▸ **Your task**:
Transcribe the entries below with complete accuracy, excluding the pictures.
================
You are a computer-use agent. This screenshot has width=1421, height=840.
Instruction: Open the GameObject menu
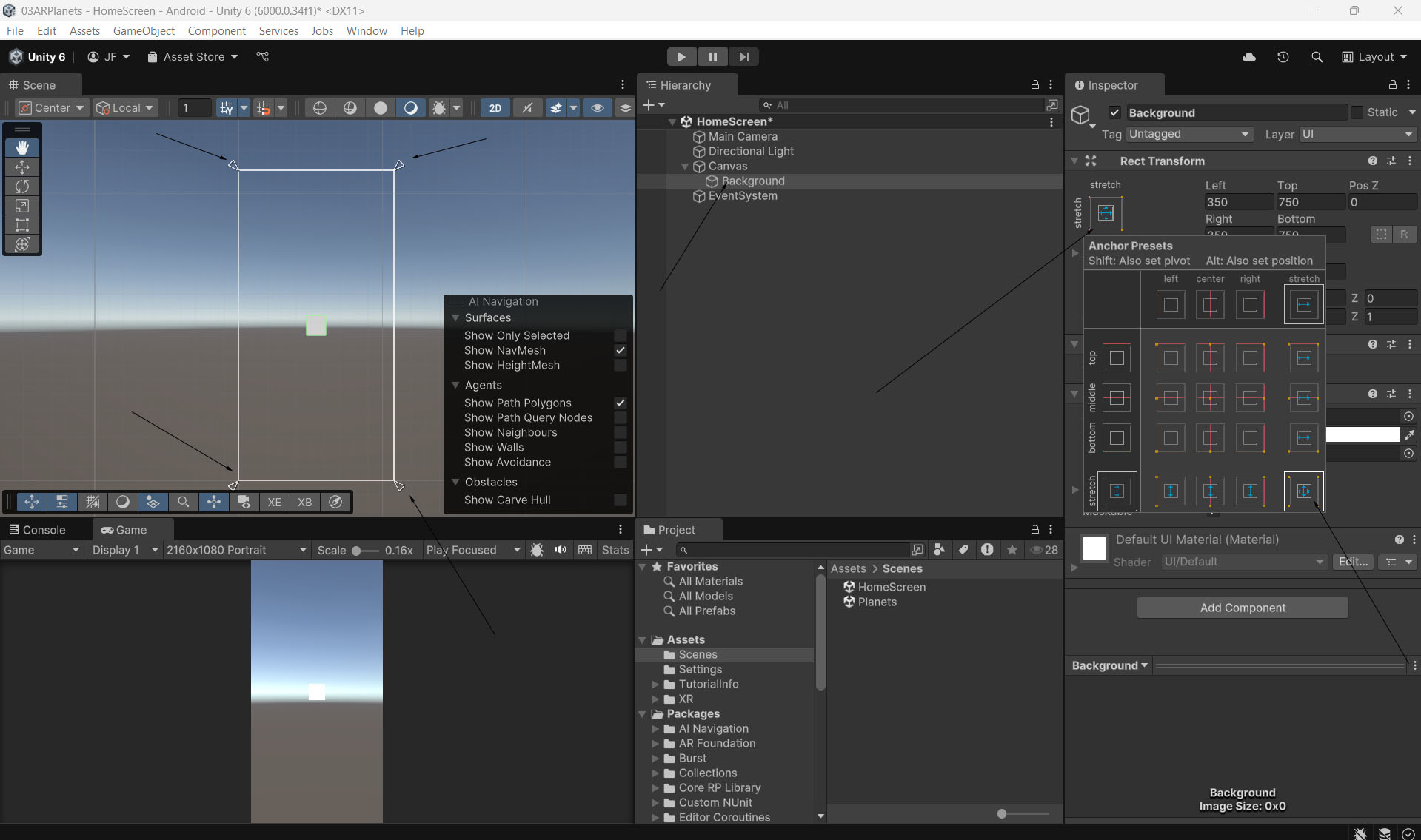point(144,30)
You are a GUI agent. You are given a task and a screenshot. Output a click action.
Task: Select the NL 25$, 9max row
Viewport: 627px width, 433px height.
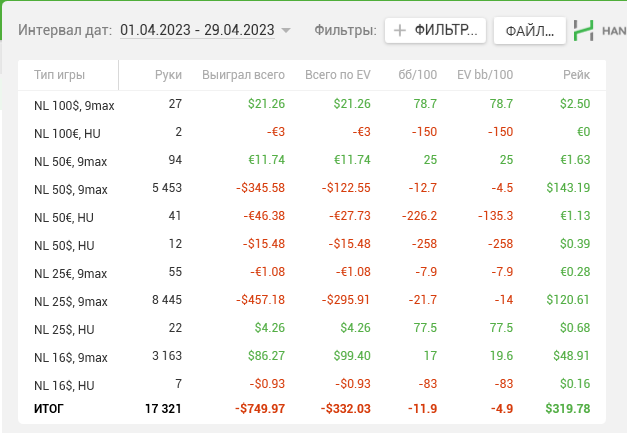[70, 301]
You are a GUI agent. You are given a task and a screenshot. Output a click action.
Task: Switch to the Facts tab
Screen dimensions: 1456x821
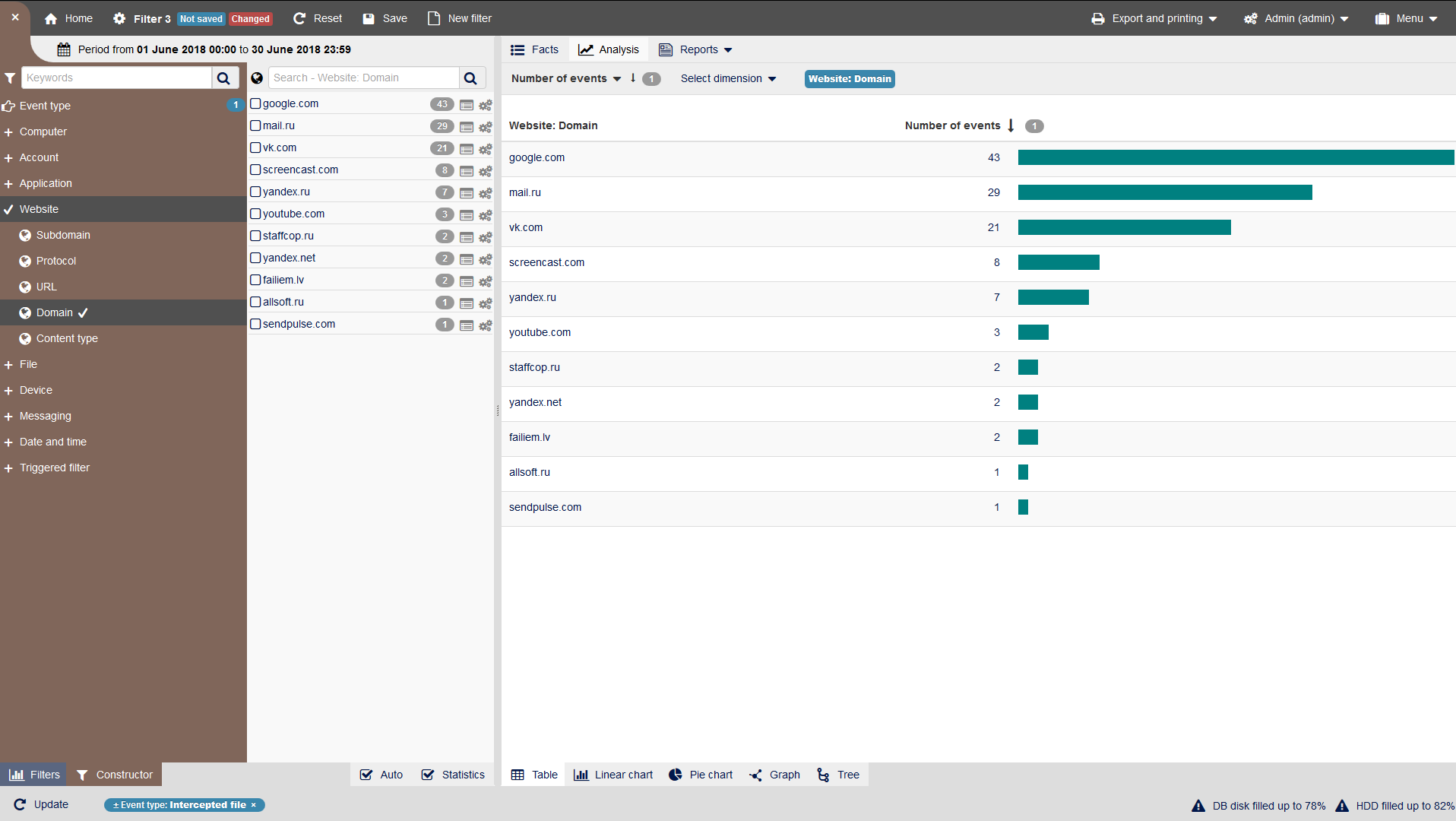click(535, 49)
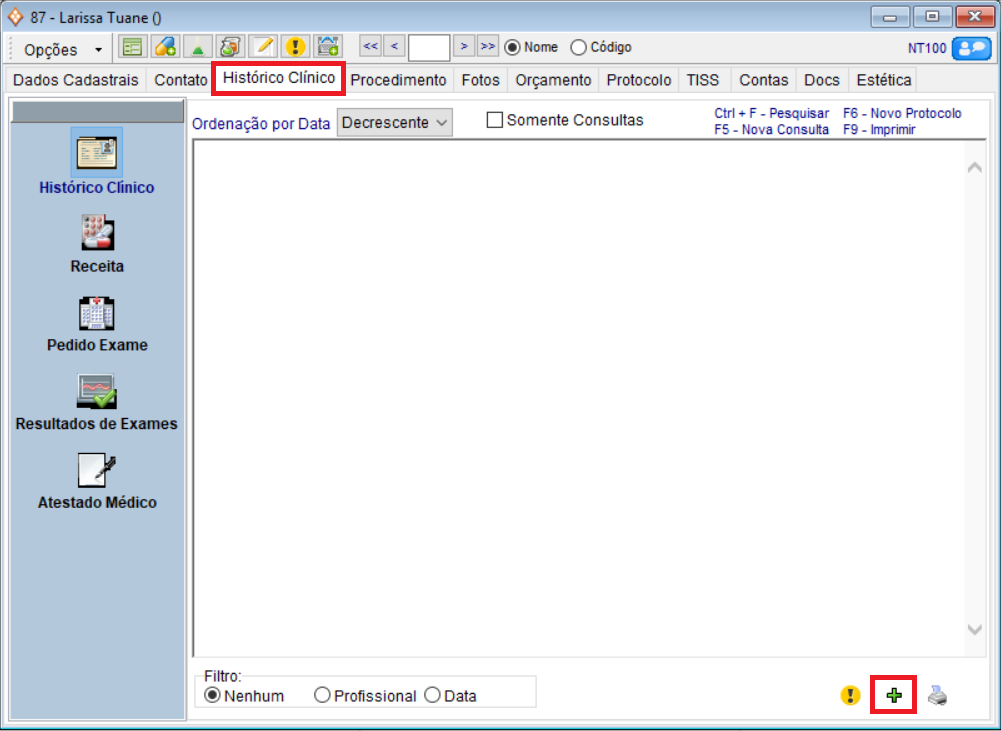Select the Profissional filter radio button
1001x731 pixels.
(322, 696)
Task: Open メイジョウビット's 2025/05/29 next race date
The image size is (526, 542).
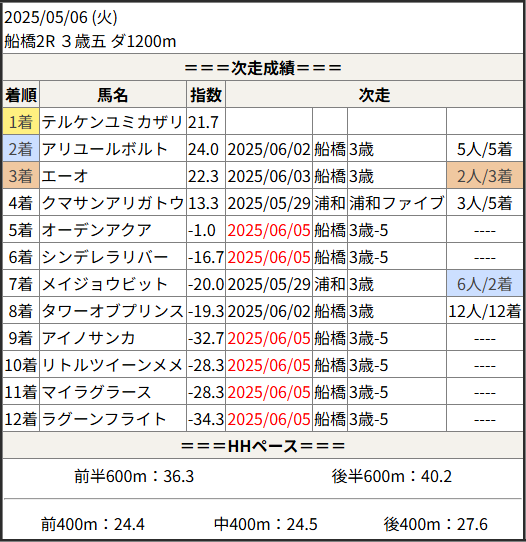Action: (x=269, y=284)
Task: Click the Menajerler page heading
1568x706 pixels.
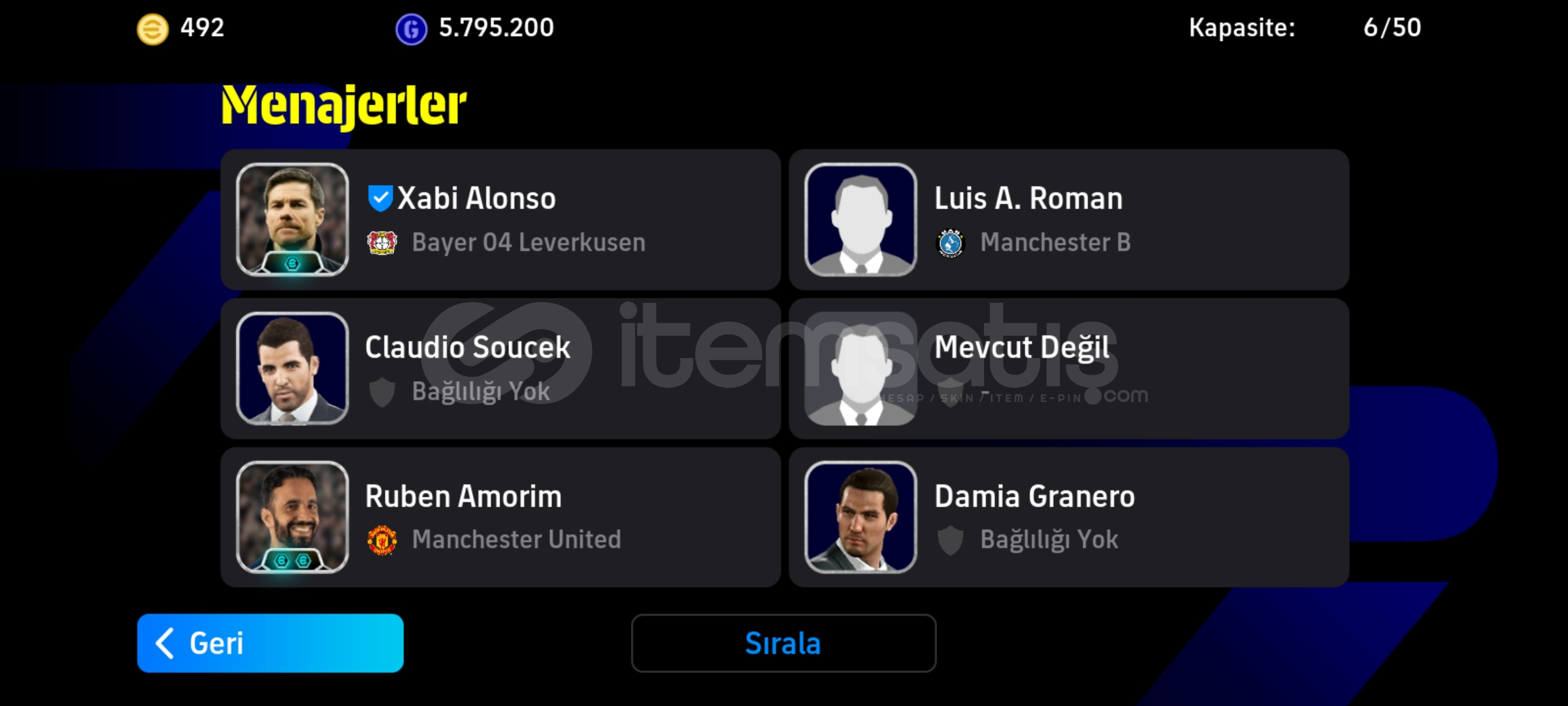Action: pos(344,105)
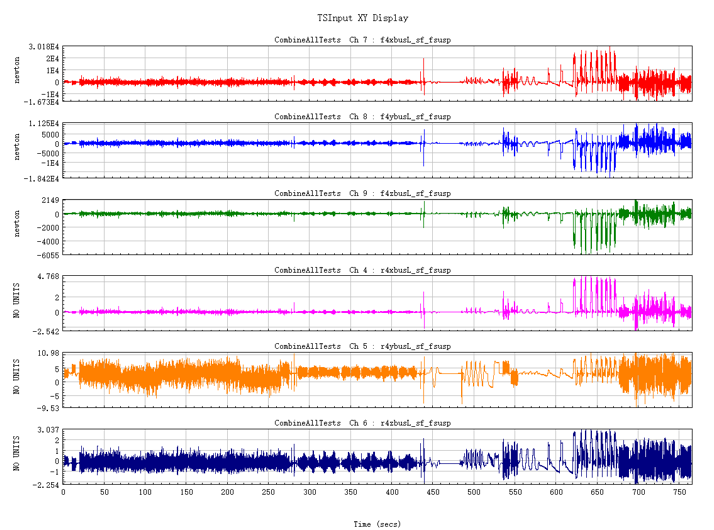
================
▸ **Response to the task**:
You are a computer-use agent. This screenshot has width=1421, height=840.
Instruction: Open the GameObject menu
point(144,30)
You are a GUI agent. You are given a task and a screenshot. Output a click action.
Task: Select the NL 25$, 9max row
Viewport: 627px width, 433px height.
[70, 301]
You are a GUI agent. You are given a task and a screenshot. Output a click action.
Task: Switch to the Facts tab
Screen dimensions: 1456x821
click(535, 49)
Select the Profissional filter radio button
1001x731 pixels.
(322, 696)
Task: Open メイジョウビット's 2025/05/29 next race date
The image size is (526, 542).
Action: (x=269, y=284)
Task: Click the Menajerler page heading
1568x706 pixels.
Action: pos(344,105)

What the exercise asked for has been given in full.